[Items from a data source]

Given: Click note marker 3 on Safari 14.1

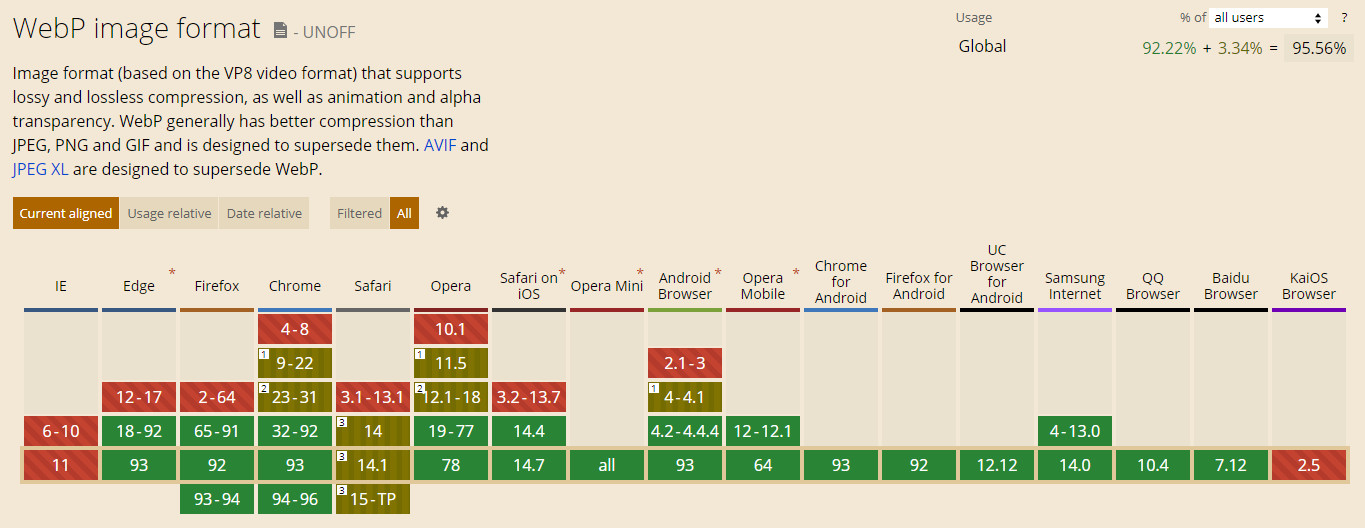Looking at the screenshot, I should 341,456.
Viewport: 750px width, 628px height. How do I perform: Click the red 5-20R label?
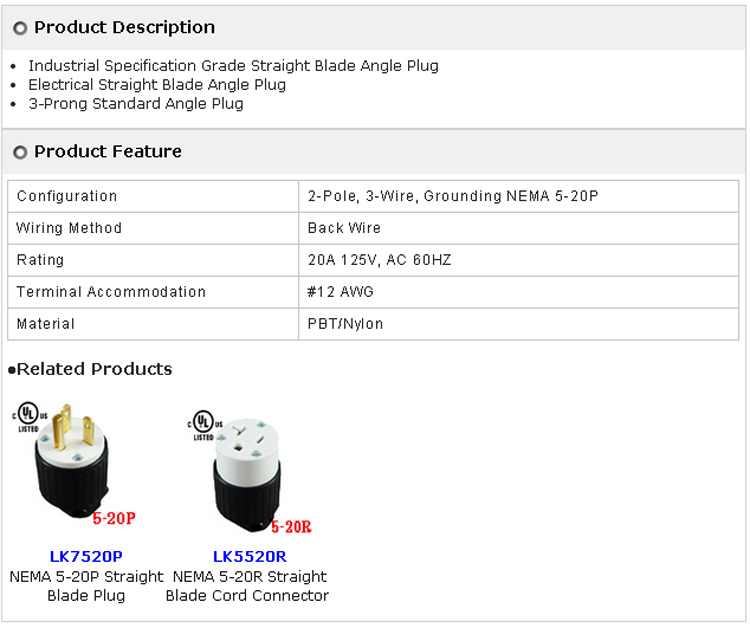click(x=291, y=527)
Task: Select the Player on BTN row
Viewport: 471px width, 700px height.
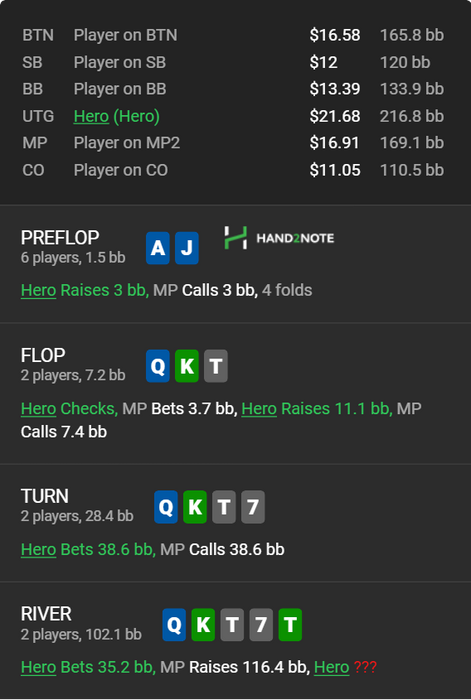Action: pos(233,35)
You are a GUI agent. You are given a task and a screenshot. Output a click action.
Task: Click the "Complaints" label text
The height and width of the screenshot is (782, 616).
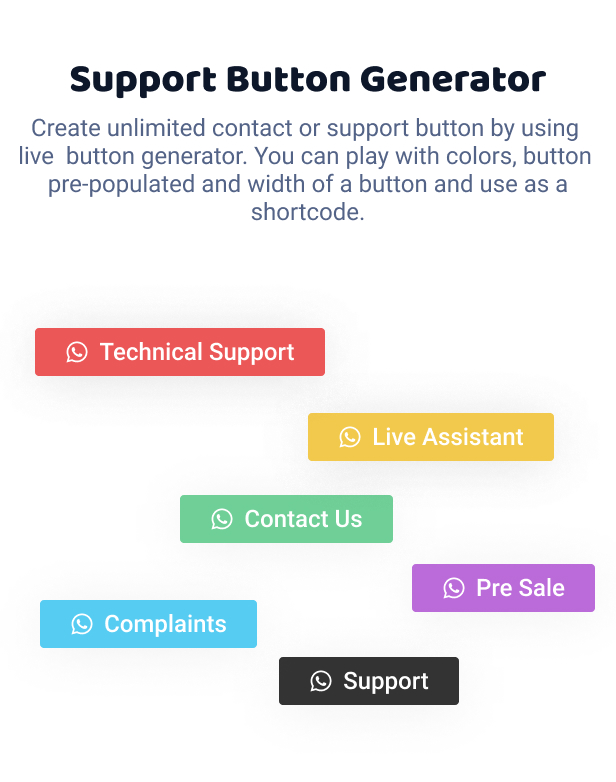[165, 624]
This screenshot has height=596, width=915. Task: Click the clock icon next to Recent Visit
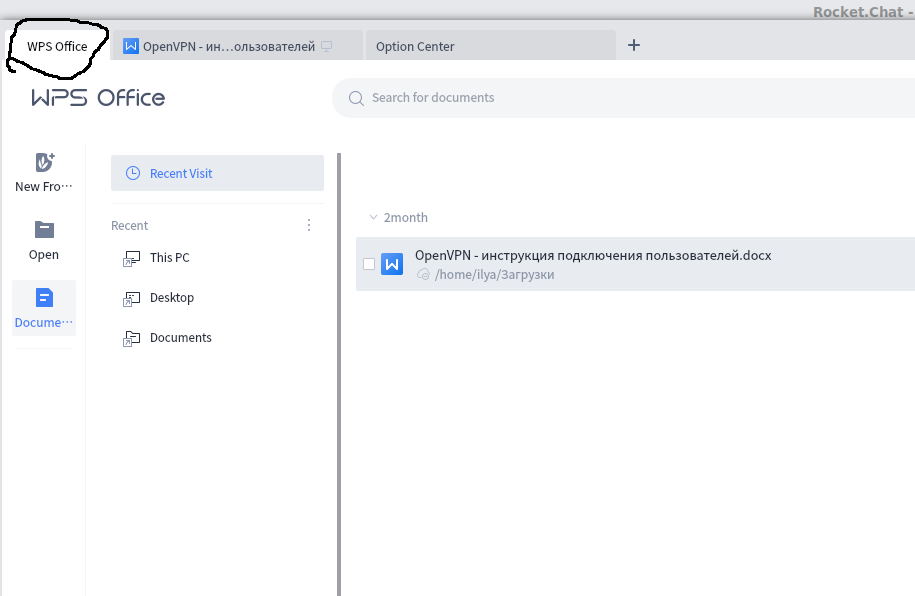[133, 173]
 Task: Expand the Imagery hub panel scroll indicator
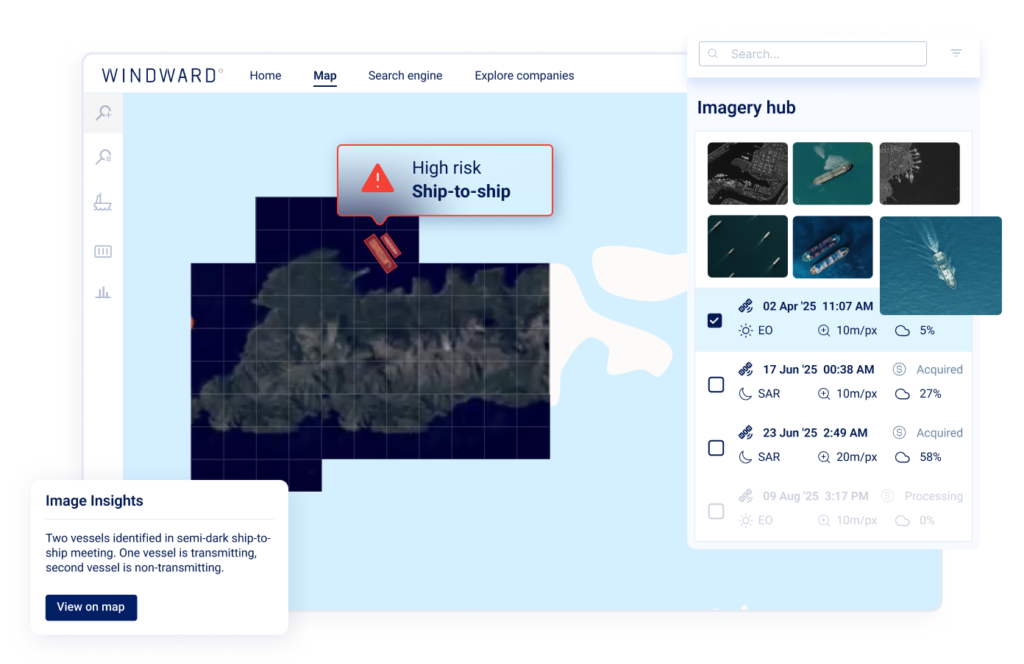tap(744, 605)
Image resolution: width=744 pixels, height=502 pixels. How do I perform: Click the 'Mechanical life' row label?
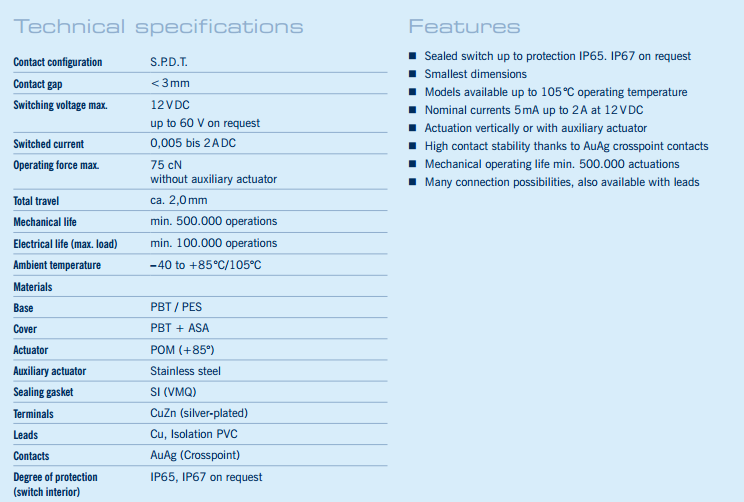click(45, 222)
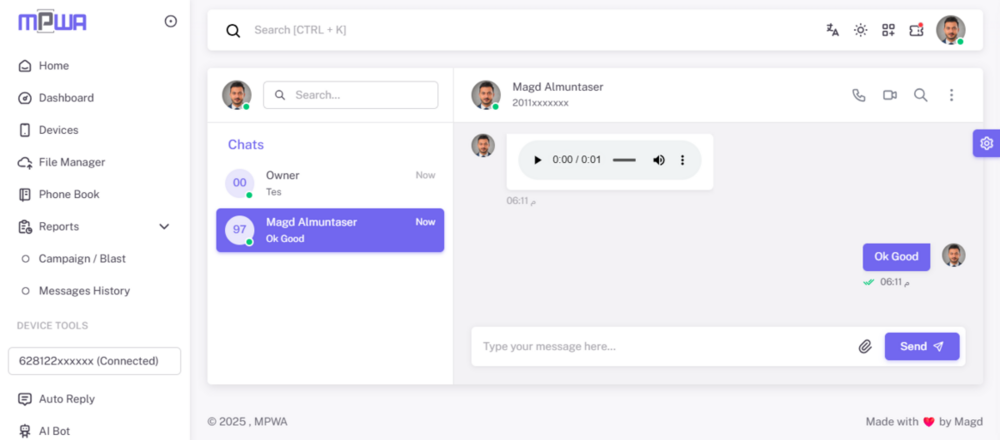Viewport: 1000px width, 440px height.
Task: Open the search-in-conversation magnifier icon
Action: [x=920, y=95]
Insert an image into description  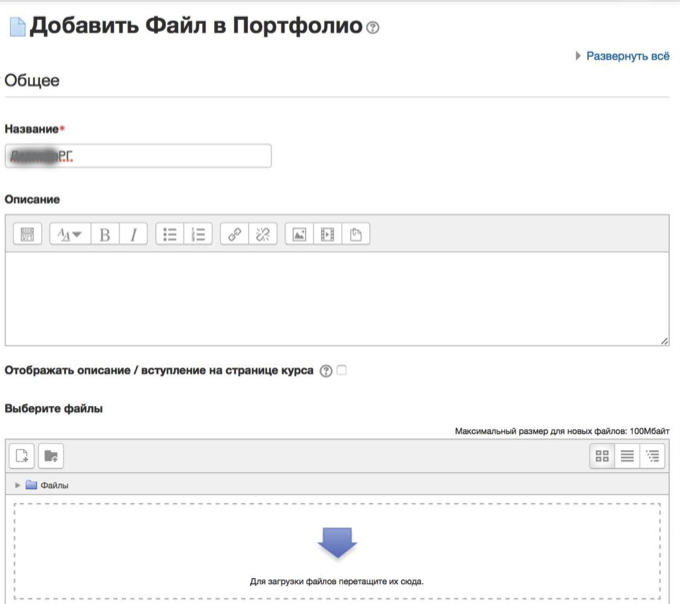point(298,234)
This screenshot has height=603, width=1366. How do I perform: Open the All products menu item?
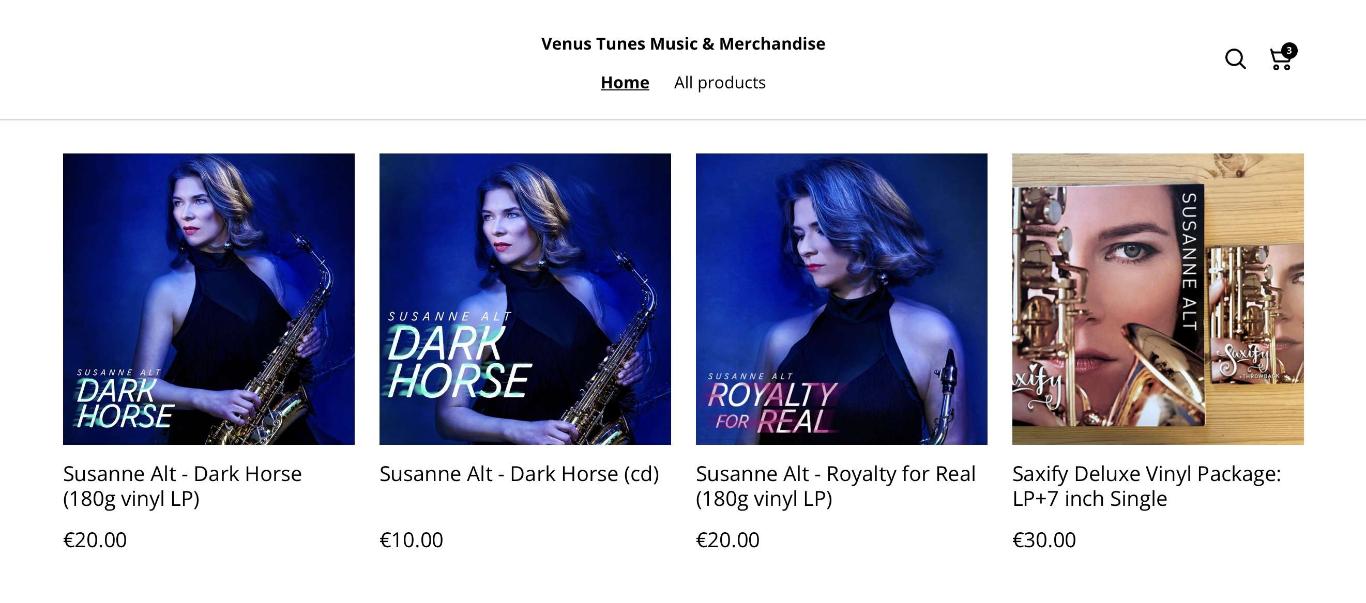point(720,83)
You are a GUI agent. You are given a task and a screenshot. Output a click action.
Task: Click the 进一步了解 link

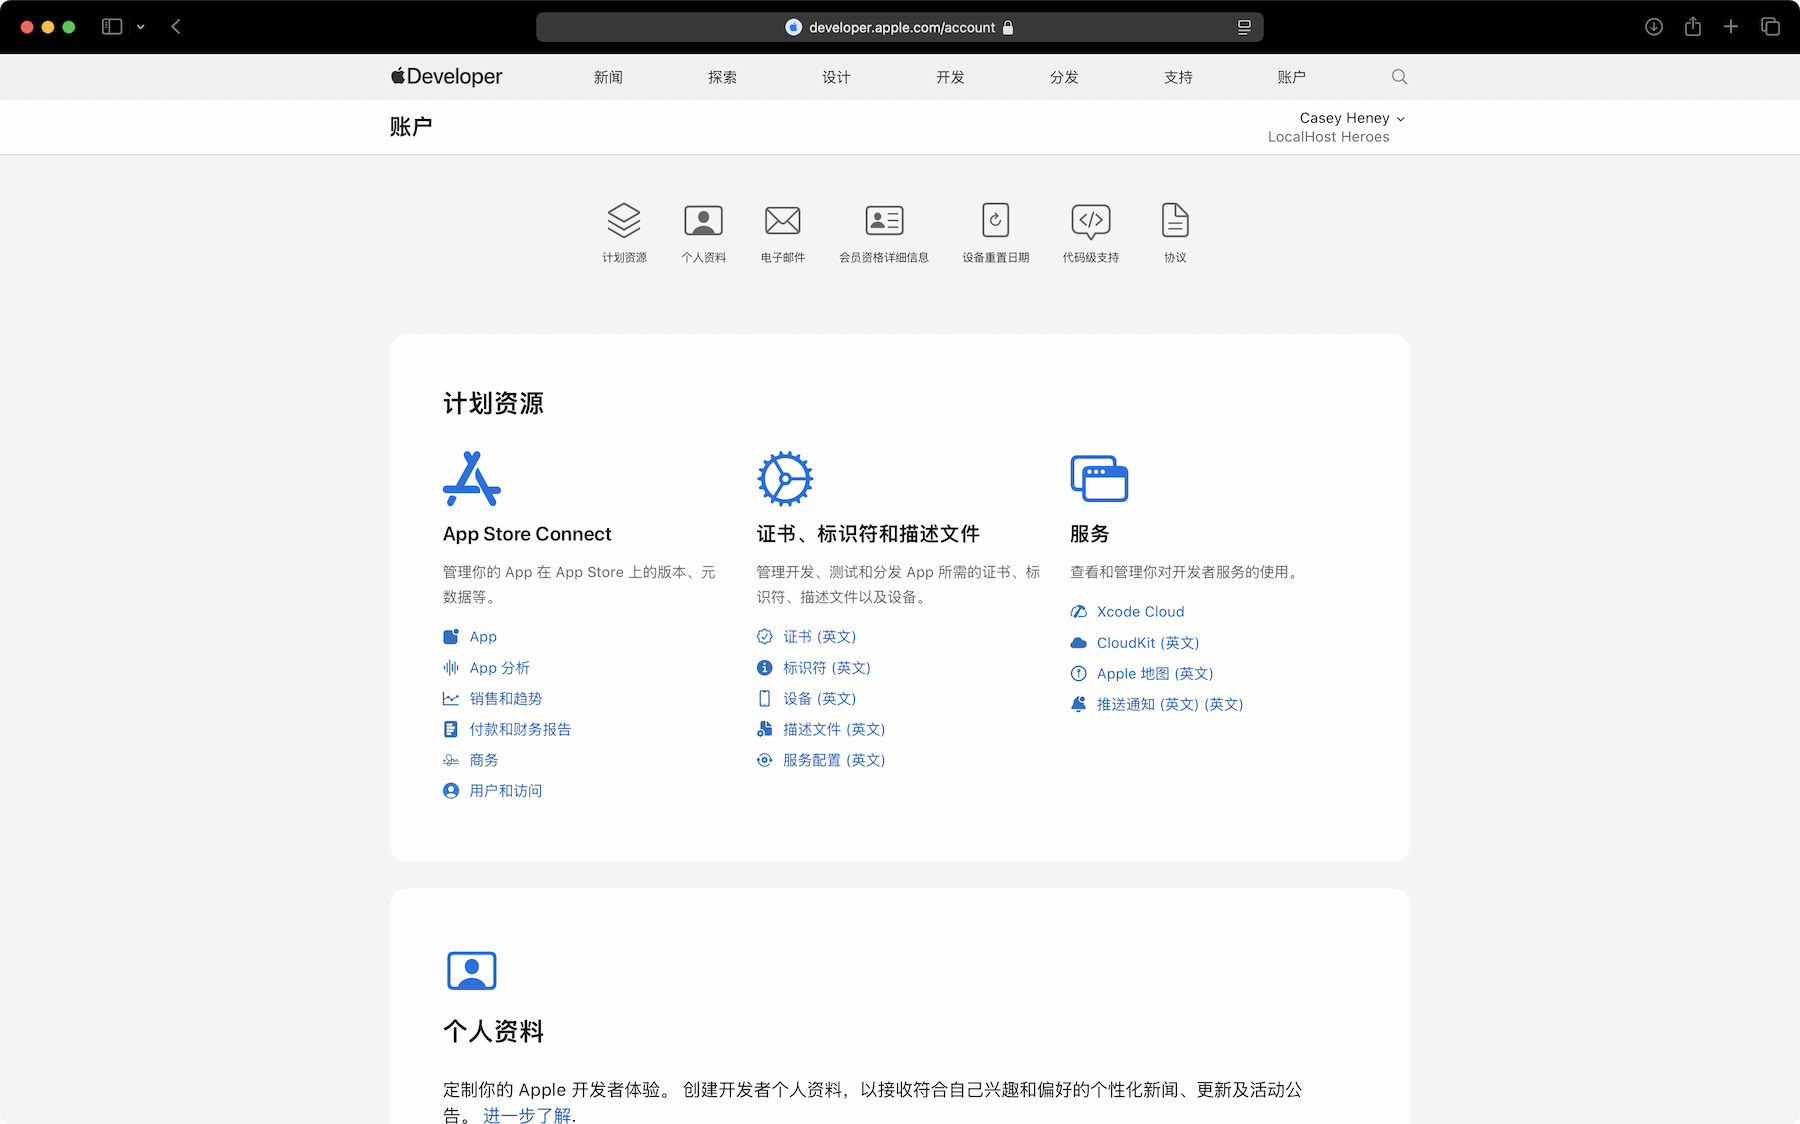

Task item: Write out, exactly and with nothing added, every line from the one that holds "This screenshot has height=603, width=1366." to the end of the entries above; pictures stay out.

Response below:
This screenshot has height=603, width=1366. How do I perform: Open the All products menu item?
point(720,83)
You are a GUI agent. You are given a task and a screenshot. Output a click action.
Task: Click the 进一步了解 link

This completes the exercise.